◆ **Aim A**
In the comments about swimming lessons, how did the East Coast commenter's father pass his love of the water on to them?
◆ **Aim B**
Rewrite the part of the swimming comments starting at "Some parents needlessly" and ending at "and I will.", putting "canoe" in place of "boat".
** begin Source **
Bob on September 18, 2017:
Kristi Sharp (author) from Born in Missouri. Raised in Minnesota. on January 12, 2017:
Michelle, thanks for reading and taking the time to comment. Please don't take that sentence as if I'm suggesting you ignore your kiddo. You are right when you say that finding good teachers is difficult - especially when it comes to swimming because kiddos do get scared in the water and knowing when they've hit that threshold of too much, is very important. I appreciate you commenting and pointing out the importance of listening. Best, -K
Michelle Robinson on November 06, 2016:
"It's always harder on the adult than it is on the child". I detest these throw away platitudes. Like most use of the word "resilience"; possibly the most abused word in relation to child rearing, it pretty much excuses anything. My experience of swim teachers is that very few have any emotionally intelligent skills for dealing with upset children. Some do, and they're gems, but they're the exception rather than the rule. Swimming lessons are important but so is really listening to our kids.
Kristi Sharp (author) from Born in Missouri. Raised in Minnesota. on December 06, 2013:
Express10, Thank you for the excellent comment! I appreciate you taking the time to read and vote. I agree with you that parents often pass their fear of the water to children. My father was an avid swimmer and made sure my siblings and I were also safe in the water! Thanks again, -K
H C Palting from East Coast on December 04, 2013:
This is a very useful hub. The vast majority of the world's populations live on or near the water. Many people die needlessly because they didn't learn to swim. Some people never learn because they are too lazy about doing their hair afterwards and others feel that the water is too damaging for them to take the time to learn.
Some parents needlessly pass their fear of the water onto their children and refuse to allow their children to learn. My father loved the water and passed his love for it onto me by taking us out on the boat, getting a swimming pool, and actually swimming. For me swimming is exercise and fun. And if needed, it could be a lifesaver. Voted up and useful.
Kristi Sharp (author) from Born in Missouri. Raised in Minnesota. on October 02, 2012:
Please let me know how it goes. I hope it makes you feel more comfortable around the water after your scary experience. -K
jkchandra on October 01, 2012:
Thanks!, and I will.
Kristi Sharp (author) from Born in Missouri. Raised in Minnesota. on October 01, 2012:
John, That must have been a terrifying experience. Drowning is a very scary thought and all kids should learn how to swim. I hope that you may learn how to swim. I know that many programs have lessons for adults. It's never too late for you to learn how to be safe in the water. Hopefully you can feel safe around the water. Thank you for reading and commenting. Best of luck learning to swim. -K
jkchandra on October 01, 2012:
I need to start learning to swim soon because it is the biggest fear I have to get over. The reason for not wanting to swim was because of a near drowning accident where my cousin pushed me into the deep end when I was five years old. All I remember was going in about twelve feet under and may have lost my breath for about less than 2 minuetes before I blacked out.
** end Source **
** begin Raw records **
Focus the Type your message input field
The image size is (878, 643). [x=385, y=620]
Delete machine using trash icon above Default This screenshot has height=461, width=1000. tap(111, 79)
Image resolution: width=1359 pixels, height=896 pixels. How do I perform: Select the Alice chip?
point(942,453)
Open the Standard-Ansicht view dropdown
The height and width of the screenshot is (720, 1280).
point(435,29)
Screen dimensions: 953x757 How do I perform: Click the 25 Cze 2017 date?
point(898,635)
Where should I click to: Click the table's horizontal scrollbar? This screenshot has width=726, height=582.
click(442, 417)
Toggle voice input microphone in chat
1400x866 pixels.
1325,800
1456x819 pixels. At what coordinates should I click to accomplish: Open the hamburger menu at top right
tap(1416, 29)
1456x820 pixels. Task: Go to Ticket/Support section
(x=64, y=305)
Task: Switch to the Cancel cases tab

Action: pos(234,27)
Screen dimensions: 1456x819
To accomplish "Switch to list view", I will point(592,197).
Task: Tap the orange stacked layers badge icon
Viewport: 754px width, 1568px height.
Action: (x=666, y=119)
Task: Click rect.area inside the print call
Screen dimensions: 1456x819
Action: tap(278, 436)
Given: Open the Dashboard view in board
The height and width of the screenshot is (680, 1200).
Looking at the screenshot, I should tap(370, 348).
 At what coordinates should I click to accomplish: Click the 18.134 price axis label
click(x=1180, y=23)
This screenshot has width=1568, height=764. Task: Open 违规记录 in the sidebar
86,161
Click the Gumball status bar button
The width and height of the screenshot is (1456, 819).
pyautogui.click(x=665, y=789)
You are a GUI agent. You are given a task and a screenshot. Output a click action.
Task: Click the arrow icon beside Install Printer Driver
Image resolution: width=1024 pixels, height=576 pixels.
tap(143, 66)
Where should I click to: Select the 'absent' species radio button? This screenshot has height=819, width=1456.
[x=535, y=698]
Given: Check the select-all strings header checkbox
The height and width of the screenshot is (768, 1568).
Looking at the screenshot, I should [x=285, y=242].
** end Raw records **
◆ **Result A**
He took them out on the boat, got a swimming pool, and actually swam.

◆ **Result B**
Some parents needlessly pass their fear of the water onto their children and refuse to allow their children to learn. My father loved the water and passed his love for it onto me by taking us out on the canoe, getting a swimming pool, and actually swimming. For me swimming is exercise and fun. And if needed, it could be a lifesaver. Voted up and useful.
Kristi Sharp (author) from Born in Missouri. Raised in Minnesota. on October 02, 2012:
Please let me know how it goes. I hope it makes you feel more comfortable around the water after your scary experience. -K
jkchandra on October 01, 2012:
Thanks!, and I will.